Festival de Gérardmer 2023 : Journée du 28 janvier 2023 : Un voyeur, des courts et du cinéma espagnol

30 January 2023 | PAR Julien Coquet

L’avant dernière-journée du Festival ne nous a pas convaincus, si ce n’est la compétition de courts-métrages.

Troisième et dernière réalisatrice à présenter son film en compétition à cette 30ème édition, Chloé Okuno nous propose son premier long-métrage, Watcher (prix spécial du 30ème anniversaire du Festival), pour la séance de 11h. On y suit Julia, américaine, fraichement arrivée à Bucarest où son mari vient d’être muté. Les deux s’aiment mais les journées sont longues : entre déambulation urbaine et apprentissage du roumain, les journées de Julia, sans emploi, n’échappent pas à l’ennui. Ce dernier se transforme en angoisse lorsqu’elle prend conscience qu’une silhouette masculine semble la scruter depuis l’immeuble d’en face, d’autant plus qu’un tueur en série, l’Araignée, sévit. Hommage appuyé à Hitchcock (Fenêtre sur cour, blondeur typiquement hitchcockienne de l’actrice principale Maika Monroe…), Watcher démontre la maîtrise formelle des codes du thriller par Chloé Okuno. Watcher s’inscrit habilement dans la lignée des films « je ne suis pas folle vous savez » et dans une vision post #MeToo intelligente. Toutefois, le film semble trop étiré, et ne parvient pas à trouver de rythme, suscitant un ennui poli. Reste un film maîtrisé mais un peu trop lisse pour vraiment se distinguer.

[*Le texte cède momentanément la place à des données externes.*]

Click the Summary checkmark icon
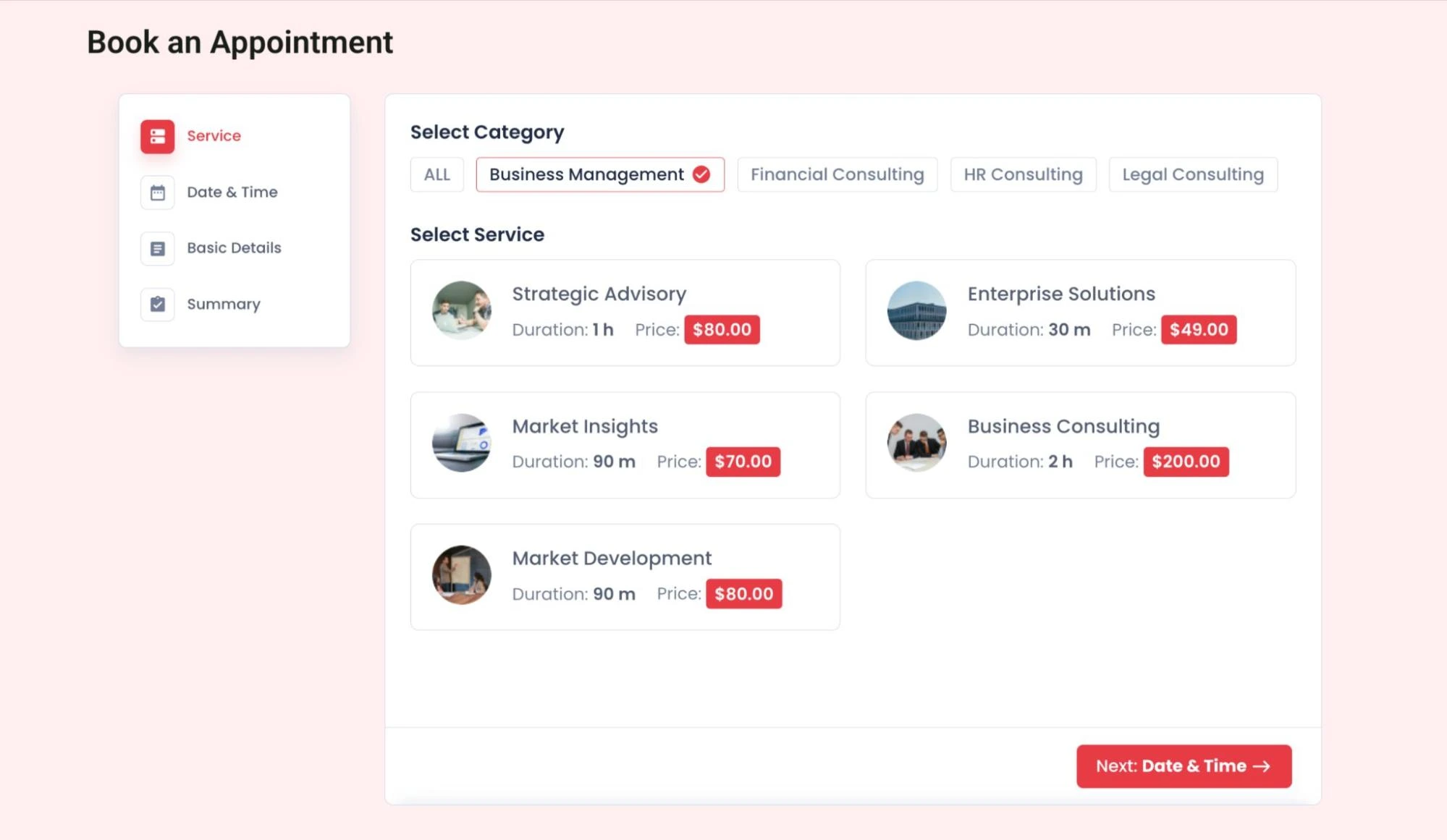This screenshot has height=840, width=1447. (x=157, y=303)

La compétition des courts métrages nous a plus réjouis, moment fort du Festival pour découvrir les talents émergents. La diversité des cinq courts présentés prouve la vivacité du genre. Growing d’Agata Wieczvorek propose une vision contemplative de la question très politique de l’avortement en Pologne, bien servi par une belle photographie. Il y a beaucoup de lumière ici (grand prix du court métrage) de Gonzague Legout rend un hommage appuyé à Fellini et Chaplin, en seulement quatre minutes. Plus inventif, La Machine d’Alex de Maël Le Mée, nous a rappelé le cinéma de Ducournau et de Cronenberg. Dans un futur proche, Alex travaille sur une machine mêlant chair artificielle et mécanique. Un long métrage devrait être tourné cet été, à suivre donc. Antonin Peretjatko a ensuite réveillé la salle par les rires qu’il a provoqués. Les Algues maléfiques navigue entre comique de situation très à-propos et blagues lourdingues sur les végans et le « wokisme ». Réalisé par un collectif indépendant issu du monde des effets spéciaux, Les Racines sauvages, micro-fable écologique, suit un chasseur enquêtant sur la mort d’un de ses collègues.

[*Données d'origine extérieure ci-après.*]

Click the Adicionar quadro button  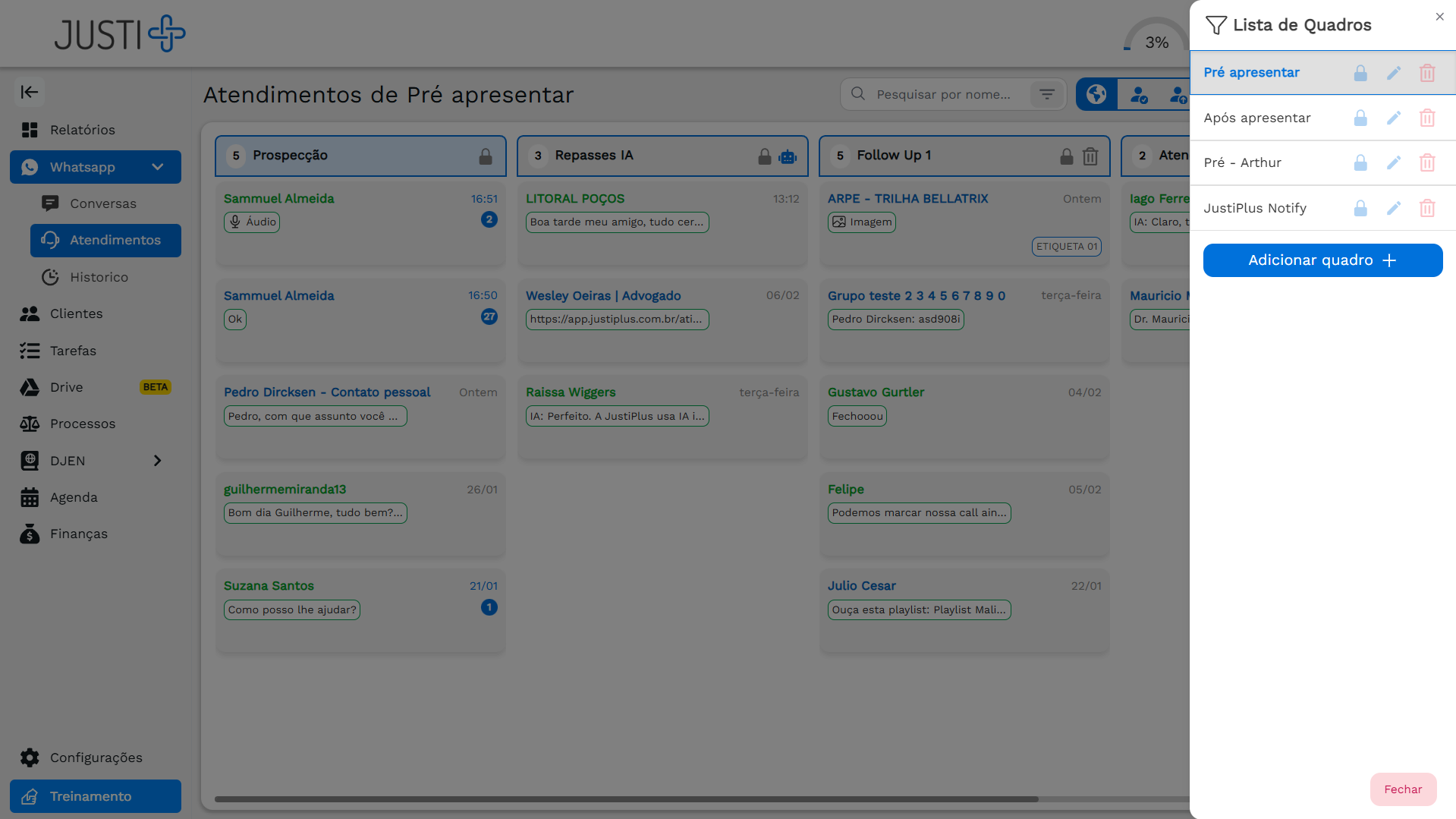(1322, 260)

Les hostilités reprennent peu avant 20h. L’heure est à la célébration : le Festival International du Film fantastique fête ses 30 ans ! Les cinémas coréens et espagnols, grands pourvoyeurs de films titrés dans l’histoire du festival, sont mis à l’honneur. Images d’archives et messages vidéos se succèdent avant une belle photo de famille regroupant réalisateurs importants (Kim Jee-woon, Álex de la Iglesiaet Jaume Balagueró) et membres du jury. Puis vient la projection de Venus, film tant attendu du réalisateur de Rec. Lucia (Ester Expósito), danseuse dans une boîte de nuit, dérobe de la drogue à ses employeurs mais est prise sur le fait. Traquée et réfugiée chez sa sœur dans la tour Vénus, elle devra faire face à une menace bien plus terrifiante. Venus prend de multiples directions : film de gangster, sorcellerie, références aux sorcières d’Argento, second degré assumé, etc. A courir plusieurs lièvres, on n’en attrapera aucun. Le film se révèle poussif et grand-guignolesque sur la fin, mais n’intéresse pas non plus avant. On peut comprendre que le second degré soit assumé, mais ce n’est pas pour autant que le mixage sonore doit être assourdissant, ni même que la final girl ressuscite de nulle part. Un film qui nous a fortement irrités.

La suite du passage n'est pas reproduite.